When her TV broke down the other day, I told her I couldn't come until after the weekend and she said she could not do without her TV for that long so I toldher to ring an electrician, she said it would cost her too much money and I would do it for free. So off I walked to her house at 5 pm in the evening, in the dark and fixed it. She had pressed something on her remote which gave her a blank screen. I then walked back home at 6 pm in the dark. This is why I no longer answer the phone without checking who the caller is, if it is her then I don't answer.

Your second second paragraph there really highlights the problem, GrannyGrunter.

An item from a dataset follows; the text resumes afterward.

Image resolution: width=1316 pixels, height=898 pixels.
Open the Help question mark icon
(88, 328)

Why on earth did you give in and go round after saying that you couldn't/ wouldn't do it until after the weekend? Her excuse of "It would cost too much money and I would do it for free" should have been irrelevant.

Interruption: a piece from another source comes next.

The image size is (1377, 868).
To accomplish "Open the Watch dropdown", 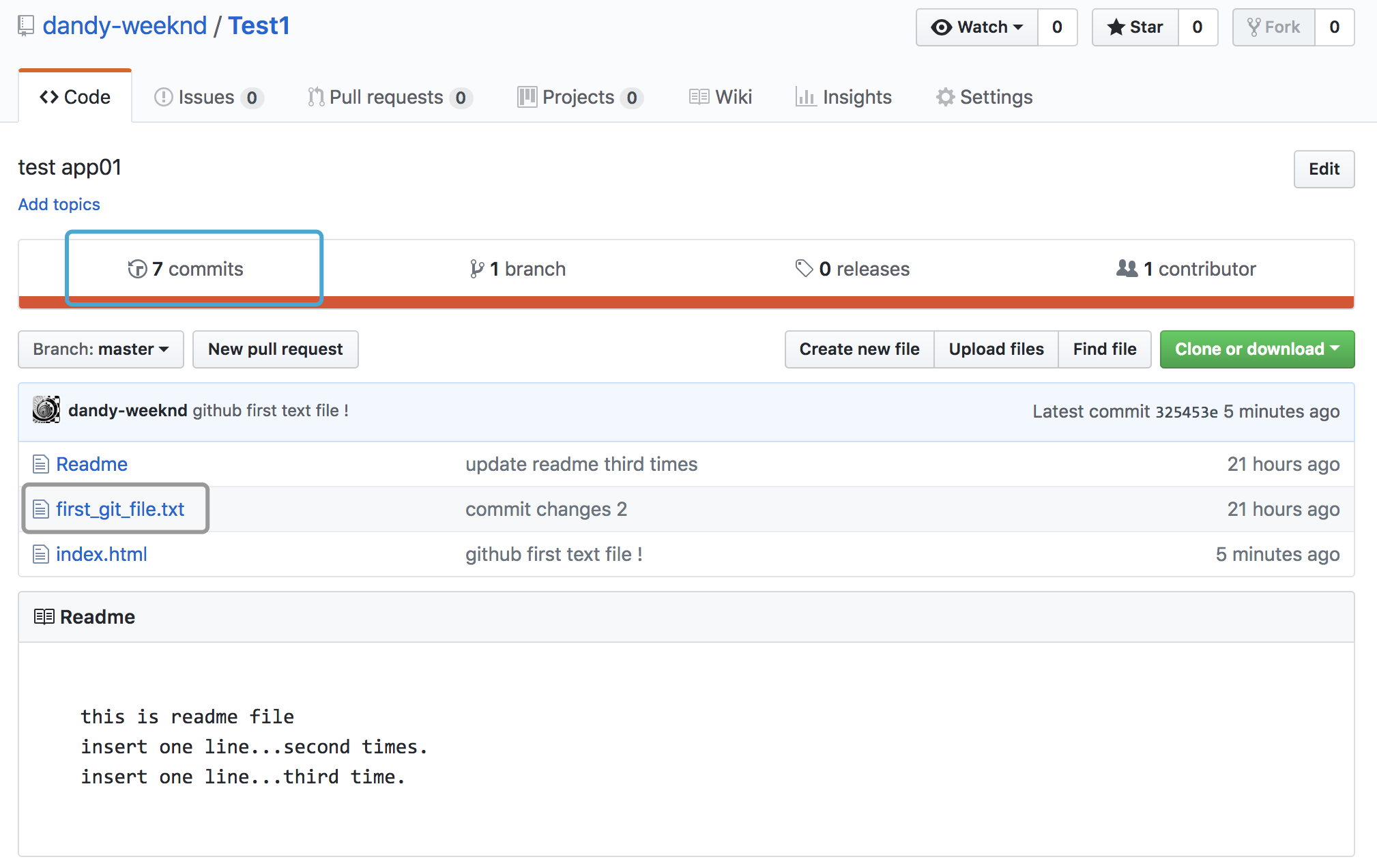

I really dont understand why you didnt simply repeat that it would have to be after the weekend? That isn't confrontational, it's just reiterating your positiom.

She is behaving like a wilful, manipulative child with a weak parent, who has learnt that she can always get her way if she keeps throwing tantrums, pestering or sulking.
As every parent knows, you have lay down the ground rules, then be strong enough to hold your ground unless you are happy to put up with such behaviour for many years to come.

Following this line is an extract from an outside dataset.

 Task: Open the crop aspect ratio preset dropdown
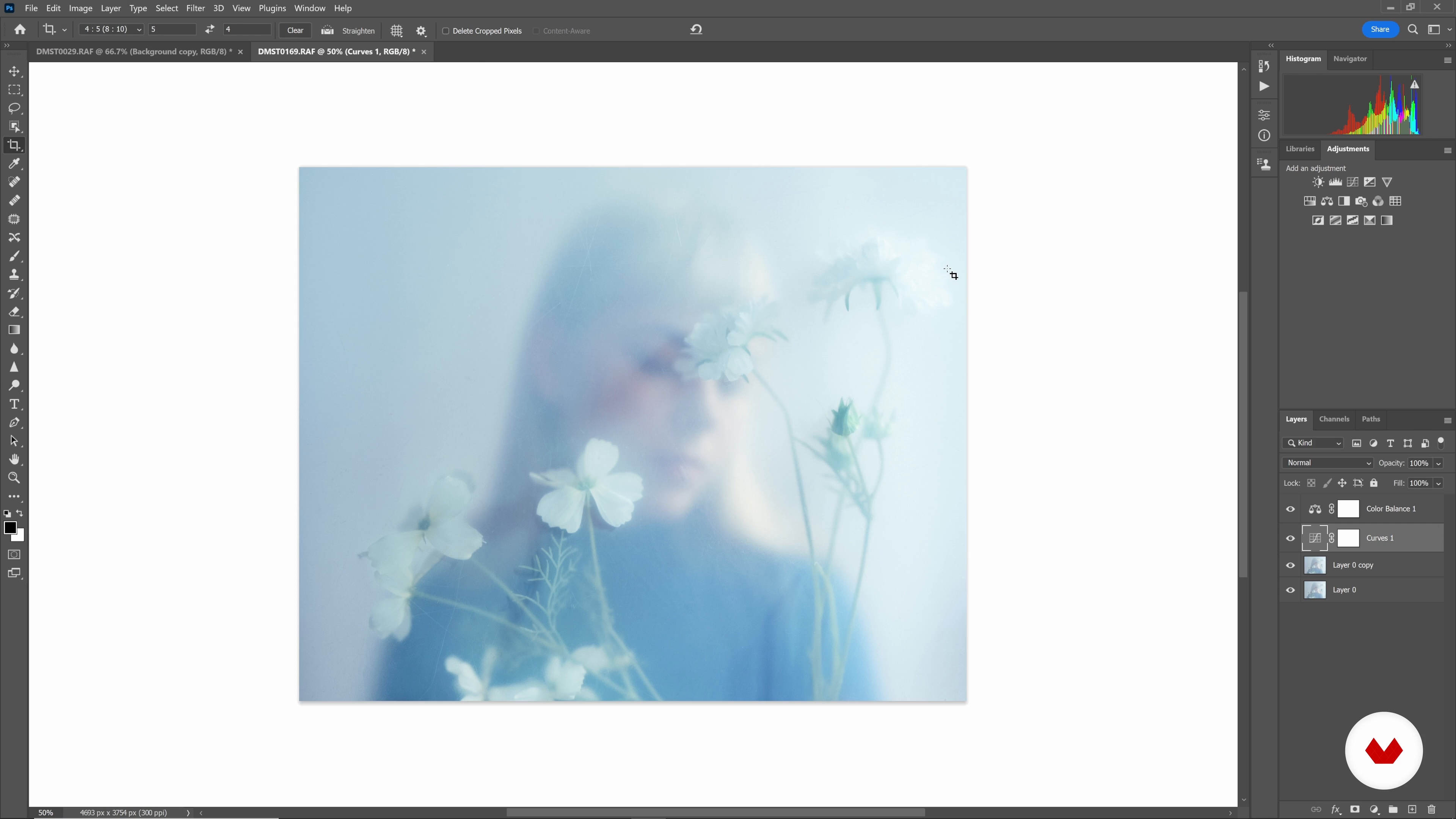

At the moment, you are your own worst enemy, because you are enabling your neighbour's bad behaviour.

I do understand your hating confrontation, but sometimes it is unavoidable. Ask yourself, what is the worst that can happen if you take a stand against this woman, apart from the temporary anxiety that you might experience while doing it ? My guess is that she might stop speaking to you, but in your position I would be quite happy with that outcome.

Be brave, take a deep breath and stand up for yourself - it will be worth it!

This is all spot on OldnProud

GrannyGrunter you are actually making the problem worse, allowing her to control your life and doing nothing really that will change the status quo. Unless you are willing to plan your responses to her requests and then use them nothing will change, in fact it will get worse. As OldnProud says that is not confrontational; you have told her what you can do, stick to it regardless of her emotional blackmail!

I also posted some suggested responses to scenarios you described, in an earlier post, which you might find helpful if you cant quite face stopping with the coffee and cake etc and shopping etc.

Having said that I do still see some red flags regarding potential financial abuse by family ...her money worries and fear of spending and the fact that her family went through her papers ring alarm bells. I do think a look at the Age UK website (I posted a link previously) would be wise.

Madgran77 Fri 01-Dec-23 17:32:22

I agree, she is very thick skinned and she has told me that she does not want to involve her family as they are busy people

This also highlights a POSSIBLE financial abuse fear ...not wanting to involve her family!! .

Madgran77 Fri 01-Dec-23 17:37:57

I could not be so cruel as to send someone else round to tell her that I won't be helping her again, this is down to me to sort out.